USENIX Technical Program - Abstract - COOTS 99
Address Translation Strategies in the Texas Persistent Store
Sheetal V. Kakkad, Somerset Design Center, Motorola; Paul R. Wilson, University of Texas at Austin
Abstract
Texas is a highly portable, high-performance persistent object store
that can be used with conventional compilers and operating systems,
without the need for a preprocessor or special operating system
privileges. Texas uses pointer swizzling at page fault time as
its primary address translation mechanism, translating addresses from
a persistent format into conventional virtual addresses for an entire
page at a time as it is loaded into memory.
Existing classifications of persistent systems typically focus only on
address translation taxonomies based on semantics that we consider to
be confusing and ambiguous. Instead, we contend that the granularity choices for design issues are much more important because
they facilitate classification of different systems in an unambiguous
manner unlike the taxonomies based only on address translation. We
have identified five primary design issues that we believe are
relevant in this context. We describe these design issues in detail
and present a new general classification for persistence based on the
granularity choices for these issues.
Although the coarse granularity of pointer swizzling at page fault
time is efficient in most case, it is sometimes desirable to use
finer-grained techniques. We examine different issues related to
fine-grained address translation mechanisms, and discuss why these are
not suitable as general-purpose address translation techniques.

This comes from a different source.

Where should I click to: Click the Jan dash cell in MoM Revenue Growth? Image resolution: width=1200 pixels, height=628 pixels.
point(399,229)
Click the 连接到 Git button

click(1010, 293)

Instead, we argue for a mixed-granularity approach where a
coarse-grained mechanism is used as the primary address translation
scheme, and a fine-grained approach is used for specialized data
structures that are less suitable for the coarse-grained approach.
We have incorporated fine-grained address translation in Texas using
the C++ smart pointer idiom, allowing programmers to choose the
kind of pointer used for any data member in a particular class
definition. This approach maintains the important features of the
system: persistence that is orthogonal to type, high performance with
standard compilers and operating systems, suitability for huge shared
address spaces across heterogeneous platforms, and the ability to
optimize away pointer swizzling costs when the persistent store is
smaller than the hardware-supported virtual address size.